This key problem refers to the dynamics inside each individual (Block 2). The modelling approach of our paper has already introduced some important features of the system under consideration. For instance, progression of the virus by levels which correspond to hospitalisation — followed by medical care — up to the extreme level corresponding to death. The competition between the virus and immune system is also treated accounting for the heterogeneous reaction ability of patients.

The output of simulations is definitely consistent with the systems vision, but further refinements of the model of the dynamics in Block 2 should be developed in order to contribute to account for the actions of medical care which refer to Block 5. Focusing on the objective of designing models with enriched descriptive ability, we remark that the main source towards this development is the literature cited in Secs. 4 and 5, by which we can learn about first about the virus dynamics, subsequently the mechanics of contagion, and finally the different sub-populations which play the game and the actions exerted by them. This literature also indicates that the biological phenomena related to this specific competition are not fully understood, see Ref. 39.

Despite this correct statement, we observe that the model of the in-host dynamics, corresponding to Eqs. (3.3)(3.5) by the dynamics depicted in Fig. 3, is sufficiently flexible to include a more advanced interpretation of biological reality. In addition, further dynamics might be taken into account, for instance that by which the virus chases for foraging and attaches to cells of the lung tissue to expand by proliferation which ends with further destructive actions over the lung tissue. Analogous care should be focussed to model the foraging cells offered by the host lung which might damage the overall mechanics of the lung in the breathing dynamics.36

An additional, important refinement consists in subdividing the overall populations according to age, social and physical state.

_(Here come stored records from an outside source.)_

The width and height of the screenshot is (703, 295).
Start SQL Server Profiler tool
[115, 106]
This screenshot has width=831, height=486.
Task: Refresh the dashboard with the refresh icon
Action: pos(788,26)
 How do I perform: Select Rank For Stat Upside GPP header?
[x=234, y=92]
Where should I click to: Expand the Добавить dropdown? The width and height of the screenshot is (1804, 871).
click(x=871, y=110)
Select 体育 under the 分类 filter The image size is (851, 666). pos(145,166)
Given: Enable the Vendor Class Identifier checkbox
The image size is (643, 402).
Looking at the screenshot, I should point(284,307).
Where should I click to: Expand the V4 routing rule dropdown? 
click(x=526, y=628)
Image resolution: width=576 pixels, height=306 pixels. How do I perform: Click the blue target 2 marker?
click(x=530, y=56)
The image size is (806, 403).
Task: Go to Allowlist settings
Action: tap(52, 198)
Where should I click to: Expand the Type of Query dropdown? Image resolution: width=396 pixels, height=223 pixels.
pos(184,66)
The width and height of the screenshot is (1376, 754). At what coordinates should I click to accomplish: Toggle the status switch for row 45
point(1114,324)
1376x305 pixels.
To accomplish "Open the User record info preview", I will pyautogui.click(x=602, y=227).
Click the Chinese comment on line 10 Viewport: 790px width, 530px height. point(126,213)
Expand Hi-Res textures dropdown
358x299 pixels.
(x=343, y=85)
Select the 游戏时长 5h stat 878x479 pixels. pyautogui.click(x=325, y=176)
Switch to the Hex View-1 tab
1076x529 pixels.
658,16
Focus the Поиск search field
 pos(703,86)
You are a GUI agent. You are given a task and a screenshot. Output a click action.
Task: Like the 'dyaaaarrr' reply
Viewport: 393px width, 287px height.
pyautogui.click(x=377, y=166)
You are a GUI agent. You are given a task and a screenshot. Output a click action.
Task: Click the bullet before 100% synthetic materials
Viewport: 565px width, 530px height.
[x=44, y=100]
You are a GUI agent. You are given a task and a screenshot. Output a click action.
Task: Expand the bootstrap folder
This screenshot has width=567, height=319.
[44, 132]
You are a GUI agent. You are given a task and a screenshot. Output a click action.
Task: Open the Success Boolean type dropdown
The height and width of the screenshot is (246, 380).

This subdivision should be useful not only to refine the modelling of interactions, but also to contribute to the decision strategy of crisis managers concerning locking, hospitalisation and, social support in general.

As mentioned, the development of the in-host modelling can take advantage of Secs. 4 and 5, starting from their contribution to understanding virus mutations by which SARS–CoV–2 is responsible for COVID-19. A pioneer paper devoted to the modelling of virus mutations followed by a learning dynamics can be found in Ref. 51. This paper provides some ideas to be developed towards a modelling approach to depict the complex mutation-learning dynamics specifically referred to COVID-19.

KP 2 — Medical care.

The dynamics of progression of the pathology for hospitalised patients has not been explicitly treated in our paper as the model simply describes how hospitalisation can be related to a level of the pathology which cannot be cared by home confinement. The model computes the flow of infected people towards hospitals and compares it with the effective capacity of them in a given territory. The model also depicts different scenarios related to the different levels by which hospitalisation is demanded.

This topic deserves further attention towards a detailed study of the role of medical cares localised in Block 5 of Fig. 14. The modelling approach is not a straightforward generalisation of that developed in Block 2 as it requires a detailed modelling of therapeutical actions. Hence, it requires additional interdisciplinary work from the medical sciences. The representation of Fig. 3 is still valid, but progression of the immune system and regression of the virus should be related to well-defined medical actions. The contents of Secs. 4 and 5 contribute, as mentioned, to model some of the possible therapeutic actions.

KP 3 — Clustered contagion, heterogeneity and monitoring.

As argued in Sec. 6 above, the contagion (or not) develops within and across network structures which affect who is in contact with whom, for how long, etc. A straightforward development ought to address the clustering of interactions in structured spaces — e.g. factories, schools, hospitals, elderly residences, families in primis. It could well be for example that above some levels of diffusion, confinement does increase the spread of the disease in that it confines the interactions but increases their interaction rates. Additionally, a necessary extension entails the account for intrinsic heterogeneity among agents, e.g. young versus old, healthy versus affected by previous pathology, based in areas with clean versus polluted atmosphere. Finally, in terms of the medical treatment and crisis management, early detection, as home diagnostics by GPs, and continuous monitoring might allow to overturn congestion in hospitals.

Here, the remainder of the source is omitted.